The Christmas do. A yearly occurrence for
most of the employed of the UK – and seemingly a grim time of year for women.
YAY!
Pub. Friday. We were not on a Christmas
night out. A large group of drunk office workers started to make themselves
known. Standing on stools to sing along to the jukebox, falling over each
other, dominating the space. Men in suits, women dressed up for a night out. A
man at the bar half stood on me, half leant on me. When I asked him not to
stand on me, he looked surprised there was a person there at all, and did step
off me. He was so drunk he had literally not seen me.
We all got on with our respective nights
out. Later, we were all distracted when a woman, in tears, was rooted to her
spot by a colleague leaning one arm over her shoulder onto the wall. It was so
uncomfortable to watch, he was drunk, sweaty and leery and there was something
so wrong about it. Why did he need to take such a domineering stance? One of my
friends went over under the guise of going to the toilet, stepped between them
and asked if she was ok. She was and thanked my mate; he was annoyed she was
‘interfering’. Back at our seats, two men had now descended on the girl, and
she wouldn’t have been able to move without pushing them out her way. We kept
her within sight and made it clear if she wasn’t ok she was to let us know. No
one else from the same night out noticed.

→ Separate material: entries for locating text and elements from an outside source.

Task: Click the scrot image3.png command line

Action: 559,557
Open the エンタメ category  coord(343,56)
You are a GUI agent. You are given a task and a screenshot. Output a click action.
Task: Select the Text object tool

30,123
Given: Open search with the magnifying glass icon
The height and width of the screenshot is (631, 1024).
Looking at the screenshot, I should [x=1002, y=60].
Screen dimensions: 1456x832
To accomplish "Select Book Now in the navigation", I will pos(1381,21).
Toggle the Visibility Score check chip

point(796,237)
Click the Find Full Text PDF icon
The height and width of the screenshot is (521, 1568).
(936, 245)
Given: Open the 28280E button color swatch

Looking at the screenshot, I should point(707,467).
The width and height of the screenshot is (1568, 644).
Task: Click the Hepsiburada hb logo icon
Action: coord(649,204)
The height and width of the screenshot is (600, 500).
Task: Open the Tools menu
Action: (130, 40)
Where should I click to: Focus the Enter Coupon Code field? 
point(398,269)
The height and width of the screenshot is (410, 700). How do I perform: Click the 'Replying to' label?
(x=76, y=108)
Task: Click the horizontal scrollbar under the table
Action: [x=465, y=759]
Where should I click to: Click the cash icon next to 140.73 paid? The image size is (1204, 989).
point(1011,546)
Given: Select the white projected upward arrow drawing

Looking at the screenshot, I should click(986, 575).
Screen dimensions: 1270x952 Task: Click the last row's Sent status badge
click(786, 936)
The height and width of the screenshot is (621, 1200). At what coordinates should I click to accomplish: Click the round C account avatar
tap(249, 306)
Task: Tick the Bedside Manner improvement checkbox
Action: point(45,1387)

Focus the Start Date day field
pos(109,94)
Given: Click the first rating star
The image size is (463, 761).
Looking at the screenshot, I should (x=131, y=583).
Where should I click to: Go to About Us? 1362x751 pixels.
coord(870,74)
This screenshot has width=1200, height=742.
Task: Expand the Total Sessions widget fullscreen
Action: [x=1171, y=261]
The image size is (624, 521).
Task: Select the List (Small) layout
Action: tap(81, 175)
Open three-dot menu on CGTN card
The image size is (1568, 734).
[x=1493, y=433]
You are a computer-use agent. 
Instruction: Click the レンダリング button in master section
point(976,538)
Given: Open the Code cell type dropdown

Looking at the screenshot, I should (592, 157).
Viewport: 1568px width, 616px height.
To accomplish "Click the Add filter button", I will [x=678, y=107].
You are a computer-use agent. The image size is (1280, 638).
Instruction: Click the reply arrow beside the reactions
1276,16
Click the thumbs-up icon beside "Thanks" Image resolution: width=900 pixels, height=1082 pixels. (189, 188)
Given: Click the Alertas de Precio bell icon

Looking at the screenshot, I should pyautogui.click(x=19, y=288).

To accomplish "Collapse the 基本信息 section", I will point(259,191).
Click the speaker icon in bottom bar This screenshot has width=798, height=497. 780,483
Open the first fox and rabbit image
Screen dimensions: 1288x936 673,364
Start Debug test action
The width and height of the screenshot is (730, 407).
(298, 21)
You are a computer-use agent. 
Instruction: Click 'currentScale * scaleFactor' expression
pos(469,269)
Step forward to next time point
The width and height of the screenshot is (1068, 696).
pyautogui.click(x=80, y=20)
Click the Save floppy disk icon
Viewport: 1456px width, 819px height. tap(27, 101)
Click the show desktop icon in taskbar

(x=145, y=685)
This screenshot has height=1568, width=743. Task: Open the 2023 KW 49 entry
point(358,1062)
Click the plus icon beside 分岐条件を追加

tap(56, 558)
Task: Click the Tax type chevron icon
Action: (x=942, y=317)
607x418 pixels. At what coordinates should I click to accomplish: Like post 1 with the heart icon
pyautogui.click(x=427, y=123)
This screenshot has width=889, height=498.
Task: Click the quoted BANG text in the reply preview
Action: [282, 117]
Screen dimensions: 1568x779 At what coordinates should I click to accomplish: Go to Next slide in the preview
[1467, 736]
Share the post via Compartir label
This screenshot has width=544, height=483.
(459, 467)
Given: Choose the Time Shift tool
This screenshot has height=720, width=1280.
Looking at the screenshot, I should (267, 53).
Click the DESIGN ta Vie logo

Eventually, she did try to move, she wanted
to get her bag from across the pub. The men restrained her, not with much
force, but enough. My turn. I got up and explained I would feel more
confortable if this lady was allowed to get her bag. Once she had her bag, I
said I would be happy to leave them to their night.
Small things I know. Anyway – it escalated.
Several of the men used their unspent testosterone (boke) asking me why I
interfered, and trying to start a fight with the guys in our group. We left the
pub a short while later feeling like vigilantes having seen the girl in the
centre of the prey party go home with a female colleague. The story of the scuffle had already become legend in the men's toilet.
I am not apologising for what happened. Nor
will anyone else I was in the pub with. I do consider people might ask ‘why get involved’ – but I know exactly why we did. We were watching what
could have been a mate, sister, hells - a work colleague being coerced when
vulnerable, and I hope to buggary if the same thing ever happens to me, someone
else will be there to give me the opportunity to escape it.
I wasn’t going to write about this. But
then I came across this in the guardian today and it chilled me to the core.
The very idea that the men on Saturday night could not see clearly when we
intervened that their behavior was unacceptable speaks volumes. Drunk or not
drunk, no woman is any kind of ‘game’ and if I see you in public treating her
like she is, every fucking time, I’m going to get involved.